Technical Notes

Manpages - pm-gawk.1

NAME

persistent memory gawk - persistent data and functions

SYNOPSIS

truncate -s size heap.pma
export GAWK_PERSIST_FILE=heap.pma
gawk . . .

truncate -s size heap.pma
GAWK_PERSIST_FILE=heap.pma gawk . . .

truncate -s size heap.pma
alias pm='GAWK_PERSIST_FILE=heap.pma'
pm gawk . . .                       # succinct

unset GAWK_PERSIST_FILE   # disable persistence

export GAWK_PERSIST_FILE=other_heap.pma  # change heap

rm heap.pma               # delete heap

DESCRIPTION

Gawk 5.2 and later supports a persistent memory feature that can store script-defined variables and functions in a file for later use. The feature, called pm-gawk, is described in GAWK: Effective AWK Programming and in Persistent Memory gawk User Manual.

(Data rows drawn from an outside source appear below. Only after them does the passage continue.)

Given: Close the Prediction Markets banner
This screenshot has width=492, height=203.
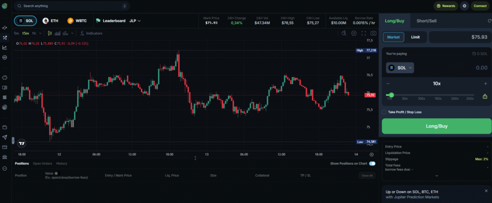Looking at the screenshot, I should click(x=486, y=191).
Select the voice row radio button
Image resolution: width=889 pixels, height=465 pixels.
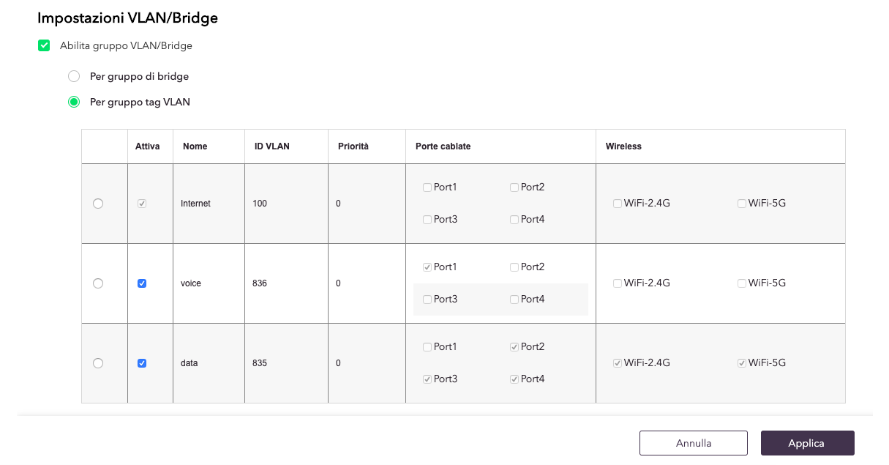pyautogui.click(x=98, y=283)
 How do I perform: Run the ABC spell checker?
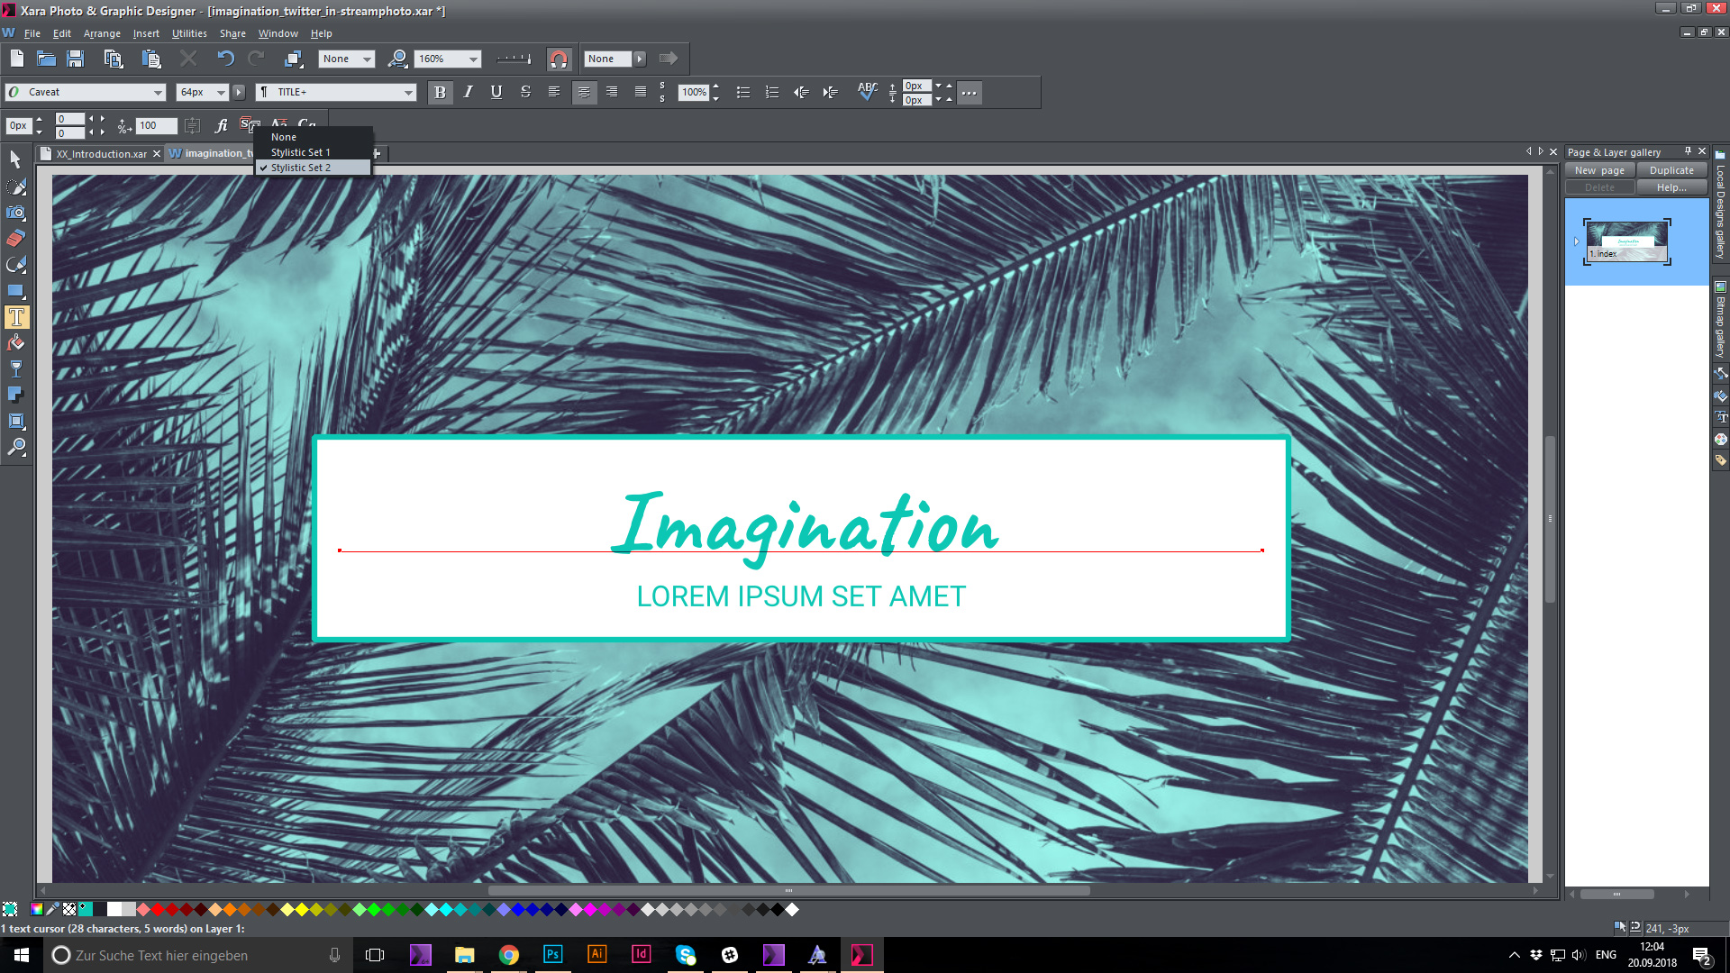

pm-gawk is activated by passing to gawk the name of an initially empty (all-zero-bytes) heap file, via the environment variable GAWK_PERSIST_FILE. pm-gawk retains script-defined variables and functions in the heap file for use in subsequent gawk invocations.

pm-gawk offers at least two advantages compared with the existing rwarray extension: it offers constant-time (``O(1) time'') access to individual elements of persistent associative arrays, and it can store script-defined functions in addition to variables.

EXAMPLES

Demonstrate persistent variables:

$ truncate -s 1G heap.pma            # create heap file
$ export GAWK_PERSIST_FILE=heap.pma  # "ambient" env var
$ gawk 'BEGIN { print ++i }'
1
$ gawk 'BEGIN { print ++i }'
2
$ gawk 'BEGIN { print ++i }'
3

To pass the environment variable on per-command basis:

$ unset GAWK_PERSIST_FILE
$ GAWK_PERSIST_FILE=heap.pma gawk 'BEGIN { print ++i }'
4
$ GAWK_PERSIST_FILE=heap.pma gawk 'BEGIN { print ++i }'
5
$ GAWK_PERSIST_FILE=heap.pma gawk 'BEGIN { print ++i }'
6

To reduce visual clutter of per-command environment variable passing:

$ alias pm='GAWK_PERSIST_FILE=heap.pma'
$ pm gawk 'BEGIN { print ++i }'
7
$ pm gawk 'BEGIN { print ++i }'
8

To refrain from activating persistence:

$ unset GAWK_PERSIST_FILE
$ gawk 'BEGIN { print ++i }'
1
$ gawk 'BEGIN { print ++i }'
1

To permanently ``forget'' the contents of the heap file:

$ rm heap.pma

ENVIRONMENT VARIABLES

GAWK_PERSIST_FILE contains the name of a heap file where script-defined variables and functions are stored. If this environment variable is not visible to gawk, the persistence feature is not activated and gawk behaves in its traditional manner.

VERSION INFORMATION

Persistent memory gawk was first released in gawk 5.2.

AUTHORS

Arnold Robbins, the maintainer of gawk, implemented pm-gawk using a persistent memory allocator (pma) provided by Terence Kelly. An earlier proof-of-concept prototype of persistent gawk was developed by Haris Volos, Zi Fan Tan, and Jianan Li using a fork of the official gawk sources.

CAVEATS

The GNU/Linux CIFS filesystem is known to cause problems for the persistent memory allocator. Do not use a backing file on such a filesystem with pm-gawk.

BUG REPORTS

Follow the procedures in GAWK: Effective AWK Programming and in Persistent Memory gawk User Manual. For suspected bugs related to persistence (as opposed to other non-persistence-related gawk bugs) please also send e-mail to Terence Kelly at one or more of these addresses: [email protected], [email protected], or [email protected].

SEE ALSO

gawk/(1), /GAWK: Effective AWK Programming, and Persistent Memory gawk User Manual. The two manuals should be available in the Info subsystem if Info installed on your system.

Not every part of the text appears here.